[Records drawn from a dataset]
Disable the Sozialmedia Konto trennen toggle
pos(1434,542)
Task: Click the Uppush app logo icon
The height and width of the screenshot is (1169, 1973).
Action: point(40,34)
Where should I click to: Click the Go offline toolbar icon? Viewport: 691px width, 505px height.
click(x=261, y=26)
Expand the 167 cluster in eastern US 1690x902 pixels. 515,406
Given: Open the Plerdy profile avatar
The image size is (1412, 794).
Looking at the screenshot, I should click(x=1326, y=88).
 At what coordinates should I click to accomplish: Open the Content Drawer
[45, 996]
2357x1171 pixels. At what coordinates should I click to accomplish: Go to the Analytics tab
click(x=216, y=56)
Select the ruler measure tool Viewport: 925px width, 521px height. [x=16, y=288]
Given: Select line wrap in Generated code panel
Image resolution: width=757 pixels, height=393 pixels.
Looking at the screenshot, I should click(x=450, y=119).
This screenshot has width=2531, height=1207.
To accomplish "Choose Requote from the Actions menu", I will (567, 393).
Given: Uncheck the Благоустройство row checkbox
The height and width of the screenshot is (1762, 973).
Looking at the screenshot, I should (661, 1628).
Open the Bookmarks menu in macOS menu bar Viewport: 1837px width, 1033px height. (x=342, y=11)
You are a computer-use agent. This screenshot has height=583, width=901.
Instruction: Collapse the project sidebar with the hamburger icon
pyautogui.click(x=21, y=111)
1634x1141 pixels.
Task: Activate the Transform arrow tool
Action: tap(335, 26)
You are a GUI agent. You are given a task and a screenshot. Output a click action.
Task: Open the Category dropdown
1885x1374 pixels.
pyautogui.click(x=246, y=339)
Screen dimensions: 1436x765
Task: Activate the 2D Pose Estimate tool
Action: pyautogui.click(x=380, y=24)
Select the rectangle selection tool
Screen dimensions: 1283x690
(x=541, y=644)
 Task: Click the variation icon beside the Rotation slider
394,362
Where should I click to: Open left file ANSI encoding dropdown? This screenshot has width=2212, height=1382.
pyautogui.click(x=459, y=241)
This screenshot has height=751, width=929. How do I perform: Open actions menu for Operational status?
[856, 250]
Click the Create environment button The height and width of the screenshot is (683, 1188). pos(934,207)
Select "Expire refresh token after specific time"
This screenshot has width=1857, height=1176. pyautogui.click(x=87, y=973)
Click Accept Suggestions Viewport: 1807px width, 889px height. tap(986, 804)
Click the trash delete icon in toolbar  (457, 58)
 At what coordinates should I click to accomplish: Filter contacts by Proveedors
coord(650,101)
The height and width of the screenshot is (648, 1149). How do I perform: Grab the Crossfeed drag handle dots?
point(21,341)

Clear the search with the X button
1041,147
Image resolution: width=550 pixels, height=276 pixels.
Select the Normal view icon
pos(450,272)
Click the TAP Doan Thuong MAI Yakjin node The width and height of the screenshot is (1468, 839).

▶ **What the task requires**
Among the records, find the lines that contain "agent" and copy each of them.

▶ **Response to this exercise**
You are a computer-use agent. This screenshot has height=583, width=901.
You are a GUI agent. You are given a task and a screenshot. Output a click action.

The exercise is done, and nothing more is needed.